CARAMBOLAGES propose un parcours en trois actes, réunissant une quarantaine d’œuvres récentes, réalisées en 2024 et 2025, et invite le visiteur à explorer les méandres de la mémoire, les paysages mouvants de l’imaginaire et l’histoire de l’art à travers le regard d’un peintre expressionniste et poétique. Pensée comme une traversée faite de métamorphoses, de collisions, d’empreintes et de palimpsestes, l’exposition déploie trois chapitres : Fiction de Sète, Territoires de l’imaginaire et Peintures d’histoire. Chaque œuvre devient un point de friction, un lieu de passage, un espace de transformation, révélant la cartographie intime d’un monde en perpétuel mouvement.
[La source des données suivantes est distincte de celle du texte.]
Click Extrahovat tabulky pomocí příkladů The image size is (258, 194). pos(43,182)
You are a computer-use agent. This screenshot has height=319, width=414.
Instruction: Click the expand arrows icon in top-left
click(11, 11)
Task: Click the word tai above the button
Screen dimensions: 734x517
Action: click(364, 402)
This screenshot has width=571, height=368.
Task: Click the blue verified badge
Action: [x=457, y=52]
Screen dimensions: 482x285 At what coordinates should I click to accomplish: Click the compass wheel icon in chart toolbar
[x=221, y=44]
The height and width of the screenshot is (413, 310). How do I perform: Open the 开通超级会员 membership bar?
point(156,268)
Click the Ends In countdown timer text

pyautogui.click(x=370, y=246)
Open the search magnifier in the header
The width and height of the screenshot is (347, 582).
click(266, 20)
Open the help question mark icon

Depuis les années 1980, André Cervera explore la peinture comme une expérience totale, mêlant expressionnisme, transe poétique et expérimentation matérielle. Toiles imprimées ou enterrées, krafts marouflés, peinture pulvérisée, tissus malaxés : autant de procédés qui traduisent une pratique intuitive, énergique et sensible. Masques, figures totémiques, scènes théâtrales et mythologies croisent des références à la Commedia dell’Arte, aux rituels africains ou aux voyages de l’artiste au Sénégal, au Maroc, au Mali, en Inde ou en Chine, donnant naissance à un théâtre d’images où le quotidien et l’universel se rencontrent.
Né en 1962 à Sète et formé aux Beaux-Arts de Sète et de Marseille, Cervera a été nourri par des rencontres déterminantes avec l’œuvre d’Yves Klein, le choc du mouvement punk et le cinéma de Pier Paolo Pasolini. Son travail se construit par strates, coulures et sédimentations, jusqu’aux expérimentations les plus radicales, comme le dessin les yeux bandés ou les collaborations à quatre mains avec la peintre indienne Swarna Chitrakar, où mythes, signes et visions se mêlent. Sa peinture, directe et humaine, conserve la force d’un geste immédiat et profondément vivant.
Aujourd’hui reconnu et apaisé, l’enfant de Sète revendique une forme de revanche : celle d’un artiste issu du peuple, fidèle à son héritage, à son histoire et à la mémoire de la révolution espagnole, qu’il continue de peindre avec passion et obstination.